--- START ---

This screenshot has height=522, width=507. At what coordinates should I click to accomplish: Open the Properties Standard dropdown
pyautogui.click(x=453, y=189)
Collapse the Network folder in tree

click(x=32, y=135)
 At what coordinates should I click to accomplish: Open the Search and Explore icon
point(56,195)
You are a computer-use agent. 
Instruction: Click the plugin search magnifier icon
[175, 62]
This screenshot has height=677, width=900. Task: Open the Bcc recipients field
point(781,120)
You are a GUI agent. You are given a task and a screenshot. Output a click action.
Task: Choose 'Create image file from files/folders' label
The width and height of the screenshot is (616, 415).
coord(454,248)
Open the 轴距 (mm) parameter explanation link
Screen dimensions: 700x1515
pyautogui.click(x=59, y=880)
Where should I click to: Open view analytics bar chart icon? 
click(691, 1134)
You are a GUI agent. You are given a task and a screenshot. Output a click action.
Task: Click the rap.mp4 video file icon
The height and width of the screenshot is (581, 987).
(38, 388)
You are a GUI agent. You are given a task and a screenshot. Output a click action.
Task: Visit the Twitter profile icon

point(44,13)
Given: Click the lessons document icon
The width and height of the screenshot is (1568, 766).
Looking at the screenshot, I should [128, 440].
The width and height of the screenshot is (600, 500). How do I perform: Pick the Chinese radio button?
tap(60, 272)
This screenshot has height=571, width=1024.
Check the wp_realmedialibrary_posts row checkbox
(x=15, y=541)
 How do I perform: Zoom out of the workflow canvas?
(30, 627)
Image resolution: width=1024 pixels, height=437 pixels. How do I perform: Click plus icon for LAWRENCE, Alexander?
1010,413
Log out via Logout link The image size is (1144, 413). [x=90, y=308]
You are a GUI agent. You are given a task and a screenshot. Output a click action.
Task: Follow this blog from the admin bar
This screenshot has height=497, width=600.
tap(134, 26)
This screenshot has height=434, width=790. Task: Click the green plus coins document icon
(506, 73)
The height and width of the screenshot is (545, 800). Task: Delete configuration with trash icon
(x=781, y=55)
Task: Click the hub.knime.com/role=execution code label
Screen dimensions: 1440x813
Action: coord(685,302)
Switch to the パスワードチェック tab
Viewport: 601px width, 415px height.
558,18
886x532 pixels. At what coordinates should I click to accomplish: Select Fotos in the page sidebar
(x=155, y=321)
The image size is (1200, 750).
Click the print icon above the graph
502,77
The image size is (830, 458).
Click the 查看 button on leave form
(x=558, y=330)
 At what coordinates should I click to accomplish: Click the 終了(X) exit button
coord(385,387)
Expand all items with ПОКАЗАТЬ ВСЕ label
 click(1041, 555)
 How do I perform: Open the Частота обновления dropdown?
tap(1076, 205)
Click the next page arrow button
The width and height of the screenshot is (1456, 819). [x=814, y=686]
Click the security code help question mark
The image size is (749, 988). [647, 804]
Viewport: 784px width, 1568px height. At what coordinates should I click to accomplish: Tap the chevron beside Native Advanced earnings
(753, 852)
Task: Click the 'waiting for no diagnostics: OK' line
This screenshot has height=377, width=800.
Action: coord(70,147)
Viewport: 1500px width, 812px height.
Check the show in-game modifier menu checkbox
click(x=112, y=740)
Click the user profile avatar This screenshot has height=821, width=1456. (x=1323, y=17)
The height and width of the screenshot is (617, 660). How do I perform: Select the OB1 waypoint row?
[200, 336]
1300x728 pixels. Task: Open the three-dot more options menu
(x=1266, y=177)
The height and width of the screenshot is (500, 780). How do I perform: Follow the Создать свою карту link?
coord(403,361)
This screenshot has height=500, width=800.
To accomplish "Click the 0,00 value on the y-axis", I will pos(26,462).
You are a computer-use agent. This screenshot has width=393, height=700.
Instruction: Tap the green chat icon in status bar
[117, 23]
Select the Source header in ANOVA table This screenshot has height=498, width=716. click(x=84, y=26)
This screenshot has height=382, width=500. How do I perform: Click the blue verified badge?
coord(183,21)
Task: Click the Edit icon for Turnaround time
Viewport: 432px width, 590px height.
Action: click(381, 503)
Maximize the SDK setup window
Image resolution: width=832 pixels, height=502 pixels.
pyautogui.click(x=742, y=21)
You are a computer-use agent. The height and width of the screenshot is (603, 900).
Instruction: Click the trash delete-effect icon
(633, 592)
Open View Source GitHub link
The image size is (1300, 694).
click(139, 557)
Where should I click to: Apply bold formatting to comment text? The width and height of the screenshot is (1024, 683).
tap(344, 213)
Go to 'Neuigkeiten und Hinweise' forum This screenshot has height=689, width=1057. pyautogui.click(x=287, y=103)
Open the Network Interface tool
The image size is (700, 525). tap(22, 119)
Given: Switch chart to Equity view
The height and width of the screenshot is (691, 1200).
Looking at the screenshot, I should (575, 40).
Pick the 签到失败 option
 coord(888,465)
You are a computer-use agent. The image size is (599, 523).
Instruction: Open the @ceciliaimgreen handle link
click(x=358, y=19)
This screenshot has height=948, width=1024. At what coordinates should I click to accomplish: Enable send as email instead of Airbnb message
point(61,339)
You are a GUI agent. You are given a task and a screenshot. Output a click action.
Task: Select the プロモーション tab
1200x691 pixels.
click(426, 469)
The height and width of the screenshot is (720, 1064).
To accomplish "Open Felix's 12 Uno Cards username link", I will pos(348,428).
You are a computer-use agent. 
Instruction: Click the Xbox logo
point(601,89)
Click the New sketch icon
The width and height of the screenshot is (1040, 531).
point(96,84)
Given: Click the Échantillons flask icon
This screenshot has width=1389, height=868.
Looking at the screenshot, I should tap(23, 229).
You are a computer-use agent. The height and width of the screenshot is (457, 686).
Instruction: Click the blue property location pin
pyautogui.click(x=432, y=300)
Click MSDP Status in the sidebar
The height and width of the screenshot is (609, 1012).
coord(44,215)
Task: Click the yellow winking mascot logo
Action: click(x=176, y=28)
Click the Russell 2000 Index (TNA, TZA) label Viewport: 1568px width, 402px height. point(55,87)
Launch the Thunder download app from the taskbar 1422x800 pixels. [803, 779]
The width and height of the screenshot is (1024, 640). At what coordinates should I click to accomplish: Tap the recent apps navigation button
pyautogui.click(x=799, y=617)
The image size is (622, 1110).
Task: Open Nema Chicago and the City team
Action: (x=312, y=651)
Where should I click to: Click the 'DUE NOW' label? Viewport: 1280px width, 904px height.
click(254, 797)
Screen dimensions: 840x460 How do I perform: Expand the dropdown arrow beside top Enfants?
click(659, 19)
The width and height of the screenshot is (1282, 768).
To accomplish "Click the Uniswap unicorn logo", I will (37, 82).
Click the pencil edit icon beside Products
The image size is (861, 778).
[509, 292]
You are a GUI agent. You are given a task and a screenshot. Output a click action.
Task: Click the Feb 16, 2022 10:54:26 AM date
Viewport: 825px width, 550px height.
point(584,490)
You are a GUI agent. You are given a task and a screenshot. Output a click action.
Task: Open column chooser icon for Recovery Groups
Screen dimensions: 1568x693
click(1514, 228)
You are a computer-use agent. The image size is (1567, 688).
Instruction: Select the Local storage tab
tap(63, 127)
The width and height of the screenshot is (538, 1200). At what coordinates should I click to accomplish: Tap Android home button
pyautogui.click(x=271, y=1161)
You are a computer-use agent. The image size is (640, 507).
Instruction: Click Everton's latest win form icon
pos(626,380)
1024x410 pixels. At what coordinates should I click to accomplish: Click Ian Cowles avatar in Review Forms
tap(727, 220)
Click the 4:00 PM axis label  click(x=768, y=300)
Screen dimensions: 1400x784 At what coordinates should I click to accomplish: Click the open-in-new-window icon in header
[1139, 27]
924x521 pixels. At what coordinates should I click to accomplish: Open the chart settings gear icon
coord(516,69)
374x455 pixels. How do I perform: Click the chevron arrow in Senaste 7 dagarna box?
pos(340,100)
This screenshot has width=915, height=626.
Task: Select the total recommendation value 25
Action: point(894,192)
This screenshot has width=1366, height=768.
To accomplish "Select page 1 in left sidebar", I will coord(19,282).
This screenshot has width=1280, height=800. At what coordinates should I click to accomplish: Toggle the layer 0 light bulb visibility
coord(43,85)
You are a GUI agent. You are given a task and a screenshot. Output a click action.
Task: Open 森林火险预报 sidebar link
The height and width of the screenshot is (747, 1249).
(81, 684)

--- END ---

→ EXERCISE PROMPT: The answer is the run of lines above from the line containing "Expand all items with ПОКАЗАТЬ ВСЕ label" through the line containing "You are a computer-use agent. This", copied exactly and alone.

→ SOLUTION BELOW:
Expand all items with ПОКАЗАТЬ ВСЕ label
 click(1041, 555)
 How do I perform: Open the Частота обновления dropdown?
tap(1076, 205)
Click the next page arrow button
The width and height of the screenshot is (1456, 819). [x=814, y=686]
Click the security code help question mark
The image size is (749, 988). [647, 804]
Viewport: 784px width, 1568px height. At what coordinates should I click to accomplish: Tap the chevron beside Native Advanced earnings
(753, 852)
Task: Click the 'waiting for no diagnostics: OK' line
This screenshot has height=377, width=800.
Action: coord(70,147)
Viewport: 1500px width, 812px height.
Check the show in-game modifier menu checkbox
click(x=112, y=740)
Click the user profile avatar This screenshot has height=821, width=1456. (x=1323, y=17)
The height and width of the screenshot is (617, 660). How do I perform: Select the OB1 waypoint row?
[200, 336]
1300x728 pixels. Task: Open the three-dot more options menu
(x=1266, y=177)
The height and width of the screenshot is (500, 780). How do I perform: Follow the Создать свою карту link?
coord(403,361)
This screenshot has height=500, width=800.
To accomplish "Click the 0,00 value on the y-axis", I will pos(26,462).
You are a computer-use agent. This screenshot has width=393, height=700.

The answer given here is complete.